かつてのアウトドアは堅苦しい遊びだった

キャンプ料理は得意とするジャンルの1つだ。その中でも新しい著書は「焚き火」をテーマにした料理を集めた

ーアウトドアコーディネーターとして働き始めた当時、アウトドアを取り巻く環境はどのような状況だったのですか。

 今ほどではないですが、当時もキャンプをする人や山登りをする人はそれなりにいました。ですが、なんだか昔からの「こうあらねば」という形があって、アウトドアってなんだか堅苦しい、敷居の高い遊びだったんです。

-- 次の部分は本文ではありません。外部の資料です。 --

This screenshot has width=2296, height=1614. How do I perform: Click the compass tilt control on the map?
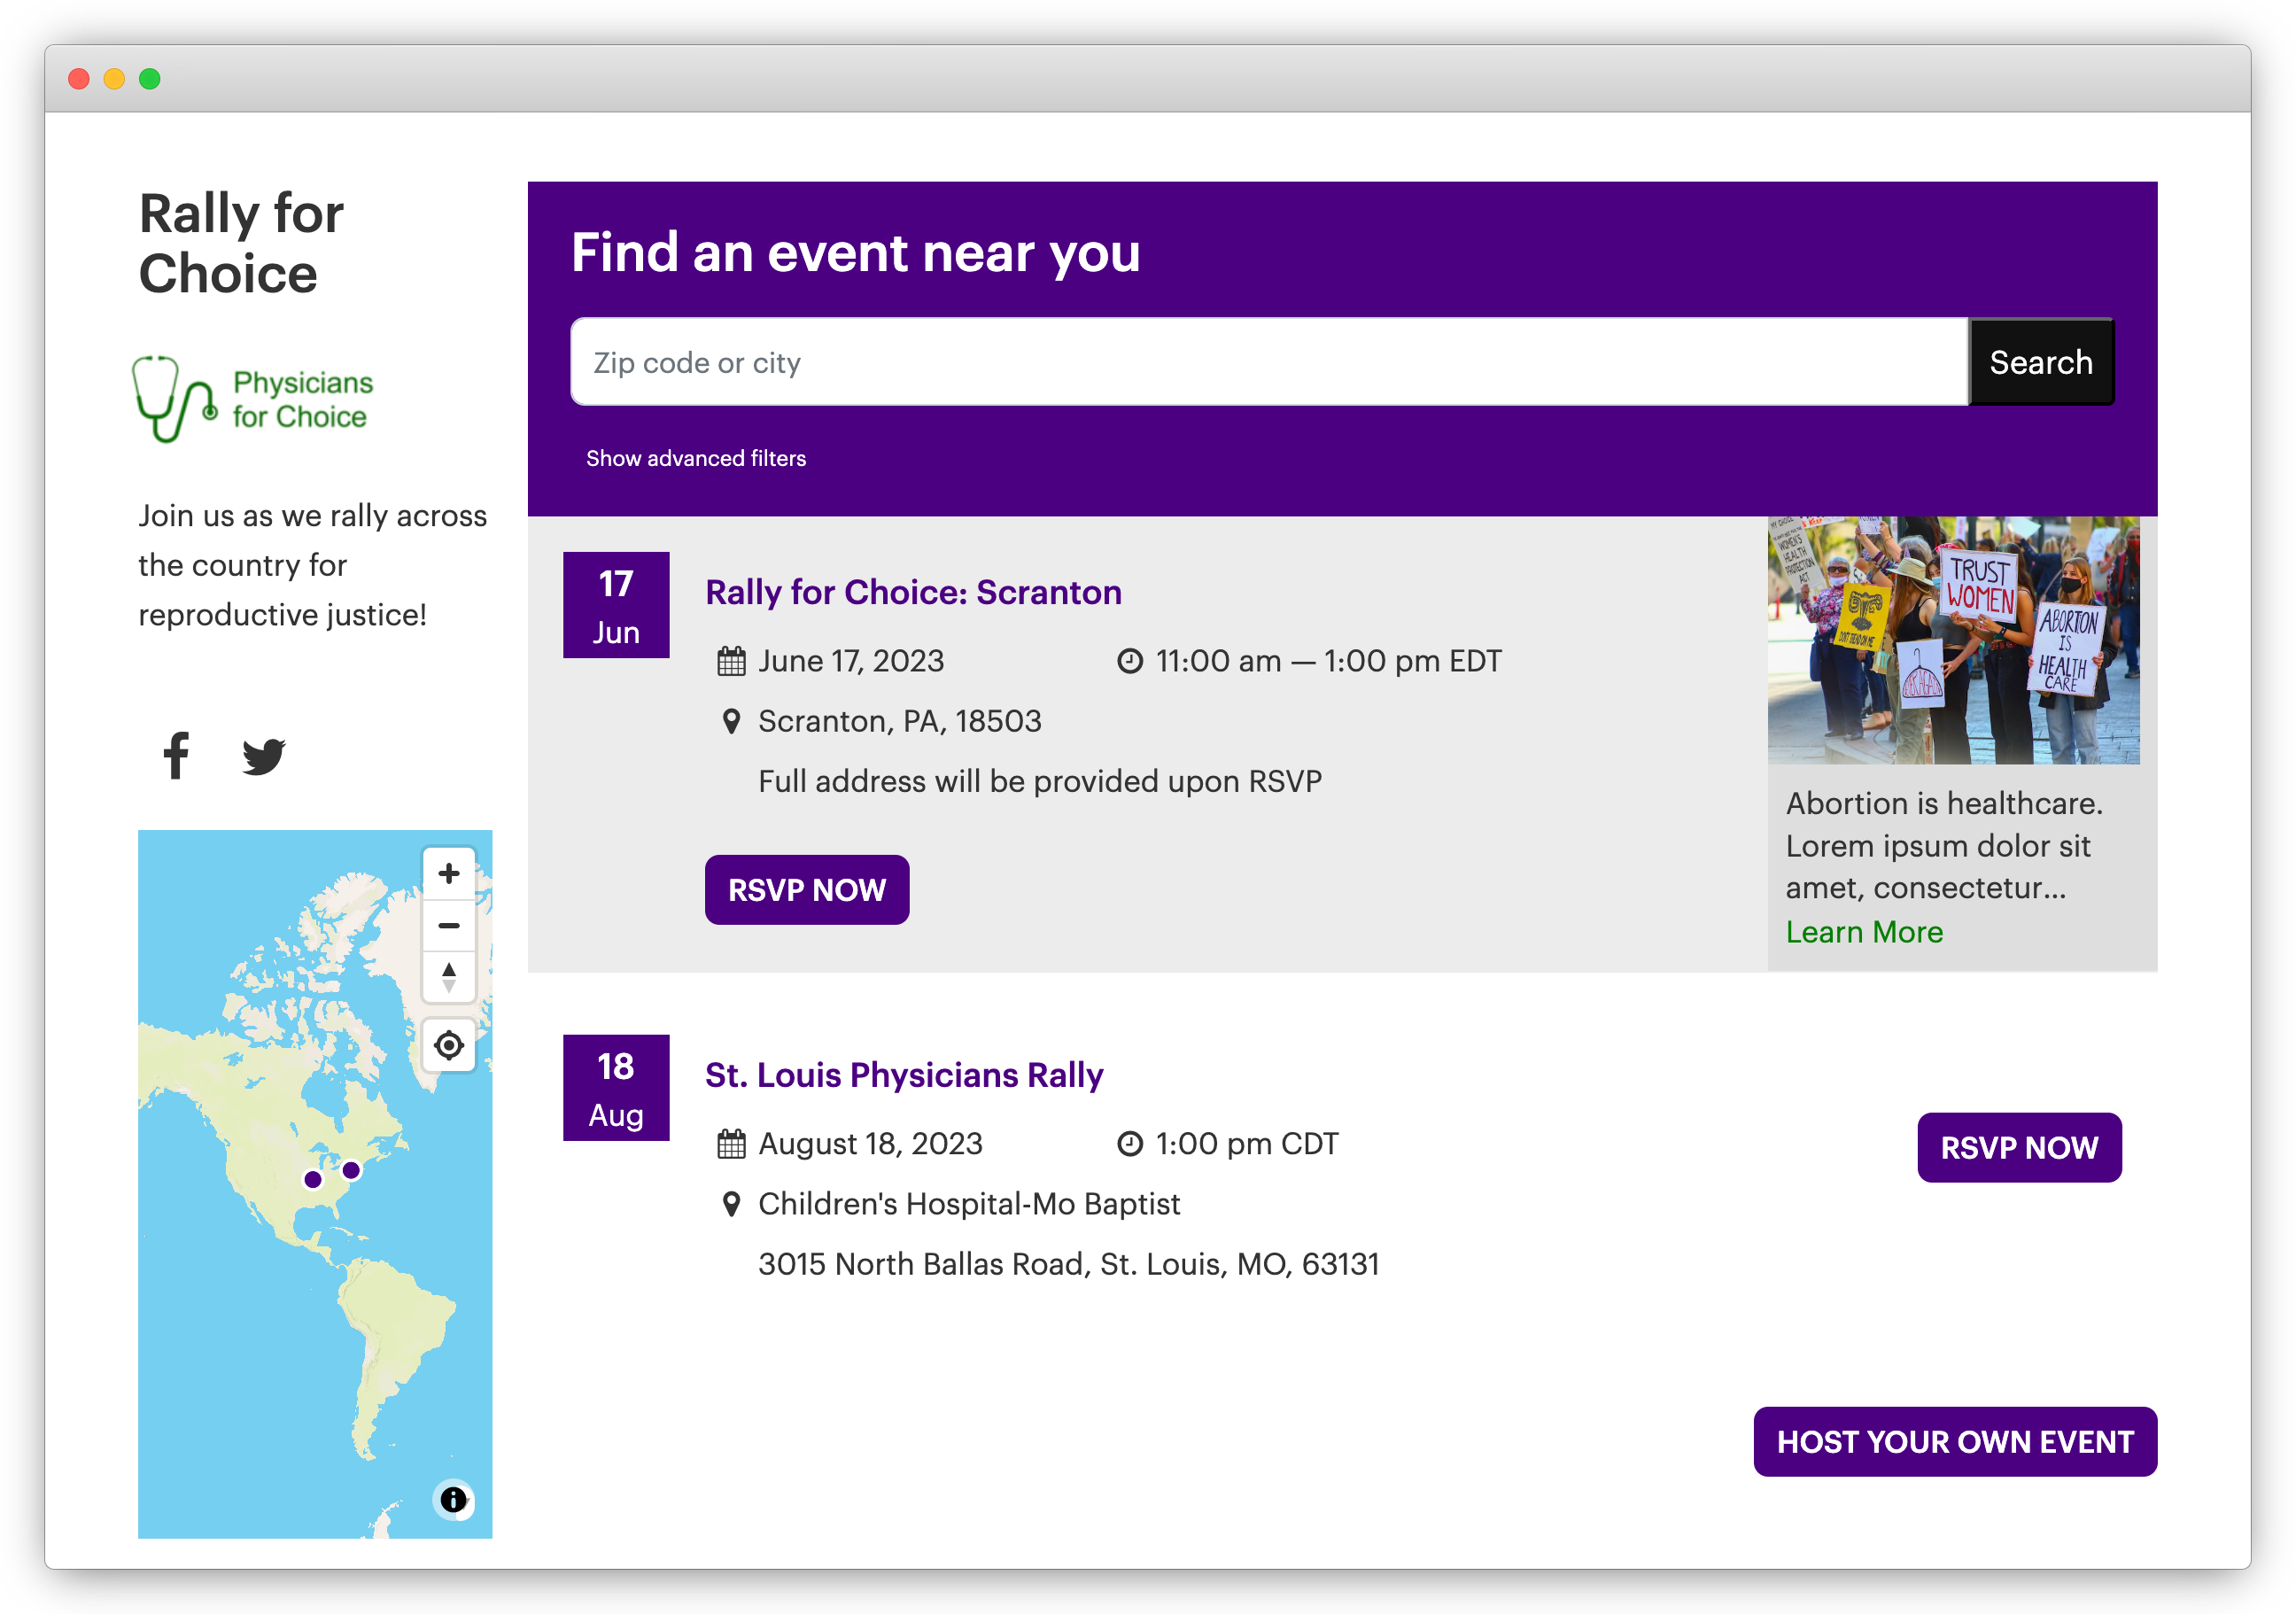pos(448,975)
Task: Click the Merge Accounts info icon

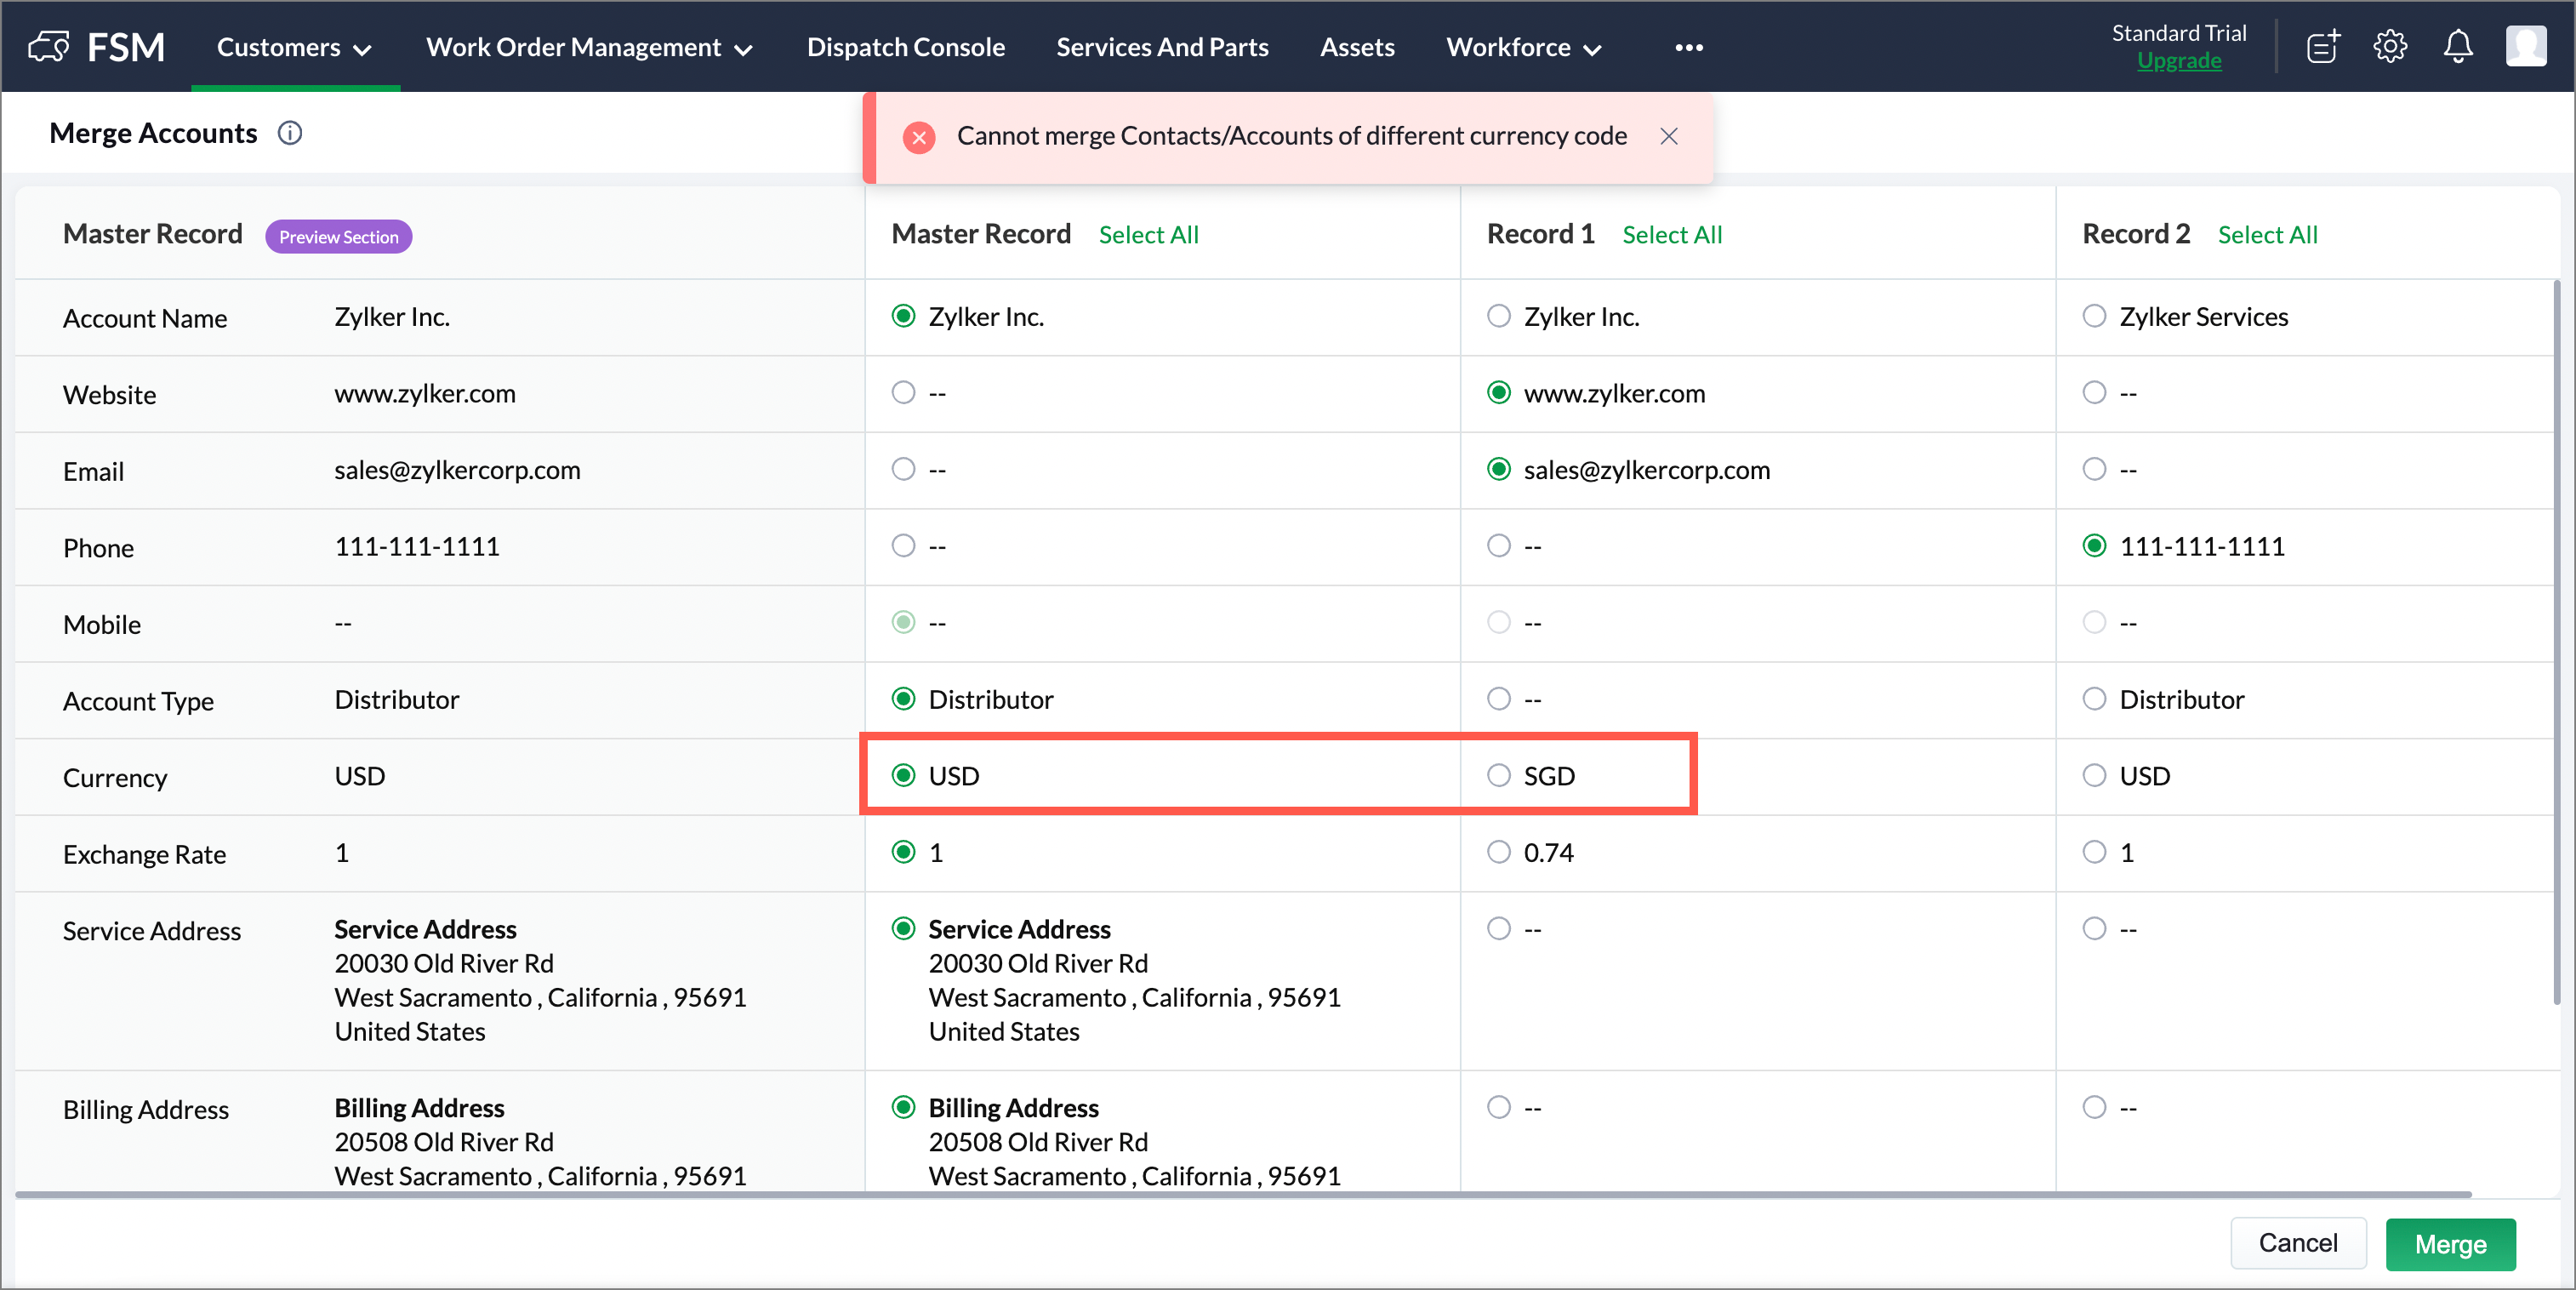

簡単に食事を済ませてしまうこともできるが、仲間と火を囲む時間をゆっくり楽しむのが小雀流

ーそのなかで、どのような意識で仕事をされていたのでしょう。

 最初はただ目の前のことをこなすだけで一生懸命でしたよ。でも、僕は海外の情報を調べたりする中で、海外の人たちがもっとかっこよく、お洒落にアウトドアを楽しんでいるのを見てきた。次第に、日本のアウトドアもあんな風になるといいなという気持ちを持ち始めました。

ー具体的にはどのような部分でしょう?

 例えば、山や野外では手をかけてまで美味しいものを食べる必要はないとか、お洒落よりも機能的で無骨な道具やウエアが重宝されたりします。もちろん、ハードなシチュエーションではそれでいいんです。でも、余裕がある時はもう少しそのあたりも含めてアウトドアを楽しんでもいいんじゃないかと。当時から僕らが提案してきたワンバーナーでも美味しい料理を作る方法とか、山スカートなどのファッションが市民権を得て、現在は日常の延長のような感覚でアウトドアを楽しんでくれる人が増えた。この過程には、とてもやりがいを感じましたね。